Is Age A Limit To Training Karate?

This is a common question that I get from people. Some parents are enrolling their kids and are worried if they are too young. We get request from parents with kids as young as 6 years old.

Then there are the folks from the senior category who are above 50’s to 60’s who are worry that they are the “odd” category or that they are not able to cope with the rigorous training.

I try to give my insights as a Karateka for 21 years and still going….

The general guideline for young kids is the age of 8. Why 8? from experience at this age, they are more “mature” and are more able to understand and comprehend the instructors. Thus in this way they benefit more as they progress.

This is also the age when they physique is much stronger and is in the growing stage. Thus it is a good timing. Younger ages tend to be weaker and are not able to follow the classes. Thus they may loose interest pretty soon.

However, then it all depends on the individual kid. 8 is just a guide. Get them to the kids class as the syllabus and training is catered for them. Don’t just join any class as training for different age groups are different due to their different physique and mental abilities. My advice is that they can join a few sessions of the class and let the instructor gauge them.

We have classes for kids, namely at our main dojo on Sundays 11am or in Mont Kiara on Saturdays 12noon.

As for the “Seniors”, I think the first question to ask yourself is what is your purpose of training Karate? Usually for seniors are more of social interaction as well as for exercise.

I think this is very important at this age because exercising has many health benefits. As for seniors, training of karate is not only about self defense. It is also a good form of physical training from head to toe. I find particularly good for seniors is the stretching exercises. It keeps our joints and limbs nimble and flexible. Our walking balance is easily maintained.
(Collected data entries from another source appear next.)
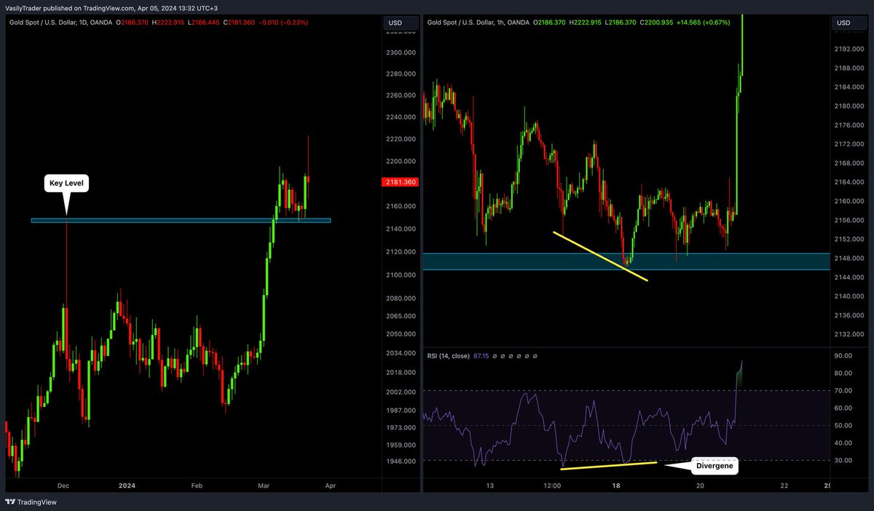Open the USD currency selector on hourly chart
Screen dimensions: 874x511
tap(843, 23)
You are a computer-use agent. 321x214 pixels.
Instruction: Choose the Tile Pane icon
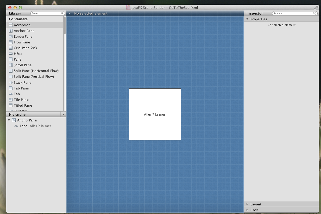point(11,100)
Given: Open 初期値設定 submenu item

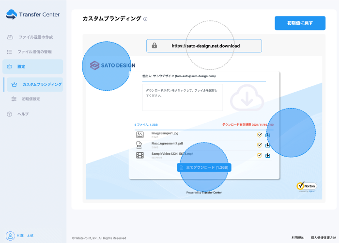Looking at the screenshot, I should pyautogui.click(x=31, y=99).
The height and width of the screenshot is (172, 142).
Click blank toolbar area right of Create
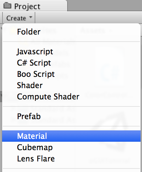click(x=89, y=18)
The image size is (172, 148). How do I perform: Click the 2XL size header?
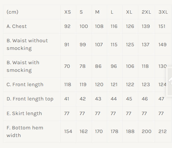point(146,12)
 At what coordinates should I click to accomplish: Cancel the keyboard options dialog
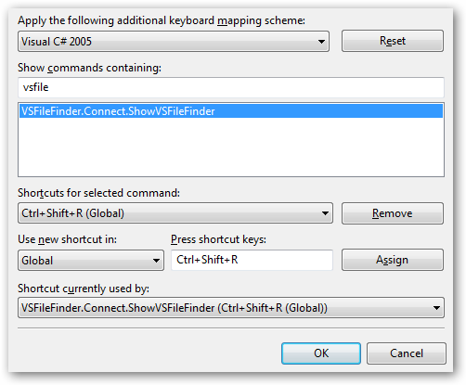(x=407, y=353)
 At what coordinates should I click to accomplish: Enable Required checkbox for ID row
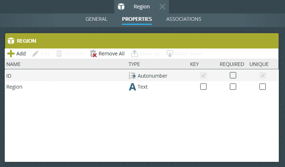point(233,75)
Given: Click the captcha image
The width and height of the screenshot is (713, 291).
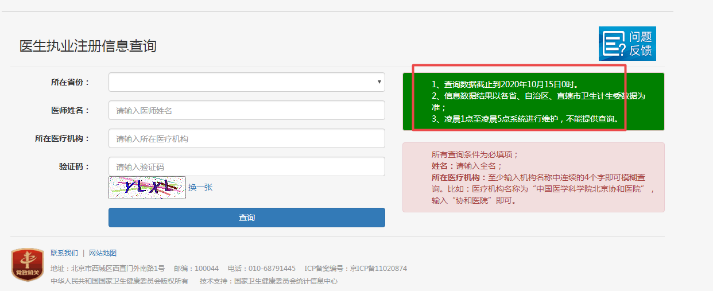Looking at the screenshot, I should pyautogui.click(x=147, y=187).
Do talk to your senseis (teacher in japanese) about your goals in training.

It is a common misconception that karate training has to be vigorous. It should not be vigorous. It should be serious and having the right attitude. If you are tired, just take a bow and rest. Senseis understand each person’s goals and ability. There is no compulsion.

Karate is not only about physical training, it is also a training of the mind (spirit) and technique. This is the embodiment of Shing Gi Tai. Shing is the mind, Gi is the technique while Tai is the body.

Sensei Sunny Tan (Left) & I (Apr 2017)

Thus you may see that physical training is represented by Tai which comes 3rd. Next time I will discuss more on this concept of Shing Gi Tai.

Sensei Sunny is 65 and is still training. Age in Karate training should not be a barrier. Importantly is the passion for the art and maintaining good health.

My advice to seniors who are concerned about this is go at your own comfortable pace.